Indeed, small businesses are becoming increasingly vocal about hidden fees they encounter when working with an alternative lender. More eyebrows are being raised, too, about the practice for some alternative lenders to not disclose these fees until the application phase is completed and SME borrowers are ready to sign.
Loan stacking has also earned some negative reaction. The practice sees lenders tie the same collateral to multiple lines of credit, sometimes because they have not acknowledged a borrower’s existing debts. But this practice can also occur because SME borrowers deceive a lender. Loan fraud has worried industry experts in other ways, too. Funding Circle co-founder Sam Hodges spoke at a Congressional hearing on P2P lending earlier this month, during which he raised the issue of applicants posing as established businesses when applying for a loan.
Maintaining Positive Ties
According to American Banker, unnamed sources within the alternative finance sector have said they are in touch with CFPB officials in an effort to maintain communication between the industry and the regulator, and to remind authorities of alt-lenders’ ability to often provide SMEs with cheaper financing than banks can.

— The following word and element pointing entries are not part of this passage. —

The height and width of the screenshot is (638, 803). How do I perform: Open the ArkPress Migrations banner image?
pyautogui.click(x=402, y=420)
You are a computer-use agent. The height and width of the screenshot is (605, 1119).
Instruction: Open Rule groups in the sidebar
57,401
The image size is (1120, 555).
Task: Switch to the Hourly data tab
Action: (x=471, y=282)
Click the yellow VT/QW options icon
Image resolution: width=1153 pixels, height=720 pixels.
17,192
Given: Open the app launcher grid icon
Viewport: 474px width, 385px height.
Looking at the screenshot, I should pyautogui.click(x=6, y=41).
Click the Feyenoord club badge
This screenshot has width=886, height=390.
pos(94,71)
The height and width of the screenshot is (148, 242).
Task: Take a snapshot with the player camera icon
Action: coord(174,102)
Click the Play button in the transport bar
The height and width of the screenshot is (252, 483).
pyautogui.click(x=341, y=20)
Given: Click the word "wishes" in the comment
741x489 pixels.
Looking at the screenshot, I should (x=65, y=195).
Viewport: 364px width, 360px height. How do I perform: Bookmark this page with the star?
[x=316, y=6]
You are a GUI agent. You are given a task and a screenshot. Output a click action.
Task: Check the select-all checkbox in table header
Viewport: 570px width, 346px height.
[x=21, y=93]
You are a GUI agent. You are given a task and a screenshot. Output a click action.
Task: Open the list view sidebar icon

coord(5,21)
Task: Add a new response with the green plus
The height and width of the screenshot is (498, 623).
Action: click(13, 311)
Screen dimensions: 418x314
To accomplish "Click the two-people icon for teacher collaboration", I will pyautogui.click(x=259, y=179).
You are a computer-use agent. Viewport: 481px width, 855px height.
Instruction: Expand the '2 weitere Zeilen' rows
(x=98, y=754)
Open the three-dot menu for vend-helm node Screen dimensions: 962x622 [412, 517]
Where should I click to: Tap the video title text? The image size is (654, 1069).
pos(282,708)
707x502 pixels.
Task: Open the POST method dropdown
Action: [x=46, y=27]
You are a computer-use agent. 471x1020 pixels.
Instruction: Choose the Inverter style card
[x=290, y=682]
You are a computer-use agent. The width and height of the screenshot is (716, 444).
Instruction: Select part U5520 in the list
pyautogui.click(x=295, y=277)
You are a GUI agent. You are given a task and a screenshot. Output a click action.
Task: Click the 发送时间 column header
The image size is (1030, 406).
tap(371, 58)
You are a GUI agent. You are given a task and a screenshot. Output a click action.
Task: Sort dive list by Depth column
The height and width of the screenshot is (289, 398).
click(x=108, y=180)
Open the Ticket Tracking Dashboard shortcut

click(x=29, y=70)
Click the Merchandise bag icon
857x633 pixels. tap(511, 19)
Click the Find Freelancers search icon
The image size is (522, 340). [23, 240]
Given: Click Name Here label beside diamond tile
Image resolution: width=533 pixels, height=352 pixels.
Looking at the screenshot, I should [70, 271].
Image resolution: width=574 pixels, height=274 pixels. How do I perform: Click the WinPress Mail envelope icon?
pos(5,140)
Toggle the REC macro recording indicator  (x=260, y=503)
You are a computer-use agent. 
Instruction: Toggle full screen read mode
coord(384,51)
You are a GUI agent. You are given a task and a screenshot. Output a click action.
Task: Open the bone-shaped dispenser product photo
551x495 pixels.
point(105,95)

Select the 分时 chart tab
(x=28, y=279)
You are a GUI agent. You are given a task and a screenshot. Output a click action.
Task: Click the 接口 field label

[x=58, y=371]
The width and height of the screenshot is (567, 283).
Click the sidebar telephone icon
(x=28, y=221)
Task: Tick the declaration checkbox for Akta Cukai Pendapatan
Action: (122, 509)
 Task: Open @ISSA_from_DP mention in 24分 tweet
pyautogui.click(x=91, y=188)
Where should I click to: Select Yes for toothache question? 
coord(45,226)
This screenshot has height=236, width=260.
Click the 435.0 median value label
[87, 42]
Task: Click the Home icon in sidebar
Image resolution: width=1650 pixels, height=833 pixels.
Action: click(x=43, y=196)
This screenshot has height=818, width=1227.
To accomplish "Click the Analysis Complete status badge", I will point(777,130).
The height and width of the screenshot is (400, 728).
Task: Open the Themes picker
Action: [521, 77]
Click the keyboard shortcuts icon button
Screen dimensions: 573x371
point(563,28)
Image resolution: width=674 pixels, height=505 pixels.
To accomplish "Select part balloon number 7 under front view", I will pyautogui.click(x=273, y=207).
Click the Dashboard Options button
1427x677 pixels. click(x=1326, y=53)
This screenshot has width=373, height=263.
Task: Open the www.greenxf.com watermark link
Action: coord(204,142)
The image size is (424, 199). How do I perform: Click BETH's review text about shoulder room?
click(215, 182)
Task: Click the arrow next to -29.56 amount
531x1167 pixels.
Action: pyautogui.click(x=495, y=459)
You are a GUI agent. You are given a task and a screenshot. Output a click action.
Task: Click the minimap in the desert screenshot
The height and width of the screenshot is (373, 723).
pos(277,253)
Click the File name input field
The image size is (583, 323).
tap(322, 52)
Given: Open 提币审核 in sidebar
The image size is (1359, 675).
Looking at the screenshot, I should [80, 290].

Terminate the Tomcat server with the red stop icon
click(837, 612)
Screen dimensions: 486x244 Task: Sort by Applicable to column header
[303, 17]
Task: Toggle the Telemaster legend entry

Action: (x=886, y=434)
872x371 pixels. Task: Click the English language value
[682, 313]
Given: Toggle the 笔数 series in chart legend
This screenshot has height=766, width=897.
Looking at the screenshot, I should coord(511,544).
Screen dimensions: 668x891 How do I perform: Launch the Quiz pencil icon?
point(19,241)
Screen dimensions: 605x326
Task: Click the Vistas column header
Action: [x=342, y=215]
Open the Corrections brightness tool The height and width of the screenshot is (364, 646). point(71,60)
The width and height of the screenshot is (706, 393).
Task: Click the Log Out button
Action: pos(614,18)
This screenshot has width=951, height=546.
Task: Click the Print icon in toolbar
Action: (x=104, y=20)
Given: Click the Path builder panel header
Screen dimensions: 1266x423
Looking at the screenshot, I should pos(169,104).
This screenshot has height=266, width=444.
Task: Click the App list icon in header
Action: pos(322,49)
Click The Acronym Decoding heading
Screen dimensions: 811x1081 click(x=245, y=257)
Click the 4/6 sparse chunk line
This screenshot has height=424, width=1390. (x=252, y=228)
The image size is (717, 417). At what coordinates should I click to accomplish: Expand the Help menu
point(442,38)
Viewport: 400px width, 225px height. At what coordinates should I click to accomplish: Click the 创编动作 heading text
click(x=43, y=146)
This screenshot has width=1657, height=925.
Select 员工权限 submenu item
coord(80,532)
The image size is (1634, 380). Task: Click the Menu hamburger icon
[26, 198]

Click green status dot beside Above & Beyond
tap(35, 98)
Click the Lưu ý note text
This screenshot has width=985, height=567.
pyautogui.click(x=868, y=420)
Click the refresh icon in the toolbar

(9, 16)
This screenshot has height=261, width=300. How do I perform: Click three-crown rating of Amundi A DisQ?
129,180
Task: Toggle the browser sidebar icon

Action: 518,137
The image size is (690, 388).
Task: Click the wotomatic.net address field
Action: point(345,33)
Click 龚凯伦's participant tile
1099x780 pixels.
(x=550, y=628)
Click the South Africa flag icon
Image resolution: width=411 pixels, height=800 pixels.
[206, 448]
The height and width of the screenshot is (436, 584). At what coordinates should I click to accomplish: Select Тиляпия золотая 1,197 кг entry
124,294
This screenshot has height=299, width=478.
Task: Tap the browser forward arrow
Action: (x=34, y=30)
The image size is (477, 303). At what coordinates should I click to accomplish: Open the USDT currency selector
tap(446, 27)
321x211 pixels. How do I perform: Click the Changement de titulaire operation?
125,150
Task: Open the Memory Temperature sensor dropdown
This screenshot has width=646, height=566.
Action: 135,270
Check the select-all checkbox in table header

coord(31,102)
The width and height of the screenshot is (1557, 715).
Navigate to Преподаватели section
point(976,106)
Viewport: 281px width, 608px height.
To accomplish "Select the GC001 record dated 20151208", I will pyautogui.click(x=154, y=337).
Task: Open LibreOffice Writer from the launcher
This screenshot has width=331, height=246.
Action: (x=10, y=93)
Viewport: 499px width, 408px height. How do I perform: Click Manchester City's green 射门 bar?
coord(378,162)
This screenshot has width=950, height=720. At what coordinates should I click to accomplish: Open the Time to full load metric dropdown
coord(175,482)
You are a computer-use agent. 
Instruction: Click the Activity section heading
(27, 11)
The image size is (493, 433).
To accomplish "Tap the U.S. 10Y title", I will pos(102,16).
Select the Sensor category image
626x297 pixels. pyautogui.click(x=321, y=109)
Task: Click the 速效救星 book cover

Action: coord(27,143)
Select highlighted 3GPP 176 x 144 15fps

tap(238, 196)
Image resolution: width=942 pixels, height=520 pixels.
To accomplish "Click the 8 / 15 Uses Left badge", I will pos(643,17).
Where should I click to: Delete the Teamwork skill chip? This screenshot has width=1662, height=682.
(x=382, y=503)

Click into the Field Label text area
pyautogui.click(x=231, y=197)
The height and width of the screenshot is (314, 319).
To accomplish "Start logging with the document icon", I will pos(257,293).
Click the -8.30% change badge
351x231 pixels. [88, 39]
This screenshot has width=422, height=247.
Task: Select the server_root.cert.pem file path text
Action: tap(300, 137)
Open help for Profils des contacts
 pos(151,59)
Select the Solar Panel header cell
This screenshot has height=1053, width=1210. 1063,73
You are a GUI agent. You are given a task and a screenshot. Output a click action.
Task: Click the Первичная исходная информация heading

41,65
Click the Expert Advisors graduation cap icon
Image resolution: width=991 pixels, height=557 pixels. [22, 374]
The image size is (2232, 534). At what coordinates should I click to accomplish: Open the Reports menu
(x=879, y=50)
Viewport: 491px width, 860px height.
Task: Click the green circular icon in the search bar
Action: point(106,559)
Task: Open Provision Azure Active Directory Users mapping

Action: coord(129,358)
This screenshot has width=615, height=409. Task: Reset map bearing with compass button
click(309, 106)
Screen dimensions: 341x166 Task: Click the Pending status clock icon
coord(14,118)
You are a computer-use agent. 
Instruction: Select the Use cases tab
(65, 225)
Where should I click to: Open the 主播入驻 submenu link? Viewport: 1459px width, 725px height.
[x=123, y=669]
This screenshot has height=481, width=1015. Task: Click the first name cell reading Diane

Reports said that alternative lenders are also looking to remain in authorities’ good graces by providing information about how they use their data to the National Economic Council. Financial analyst PayNet, which provides data to alternative lenders, is tied to a new industry group run by PayNet co-founder and president Bill Phelan. That group, American Banker said, aims to represent the industry as a united, collective whole to lawmakers.
According to a spokesperson for the Treasury Department, Dan Cruz, authorities are keeping an eye on the industry, but recognize the importance of maintaining relationships with its players.
“More data is needed to fully understand how these lenders and their products compare to traditional banking products for small businesses,” he said, adding that the Treasury has been paying attention to alternative lenders since its 2013 event, which included presentations from OnDeck and Lending Club. “While online marketplace lending for small business is still relatively new, it does appear to be providing new options for small businesses to access capital.”
Still, the industry is bracing for a crackdown sooner or later. “I think everyone knows winter is coming,” said Fundera’s McCarthy on SME lending regulation. “It’s just a matter of time. But the question is: Who’s going to get out ahead of it, and do what’s fair instead of what’s easy?”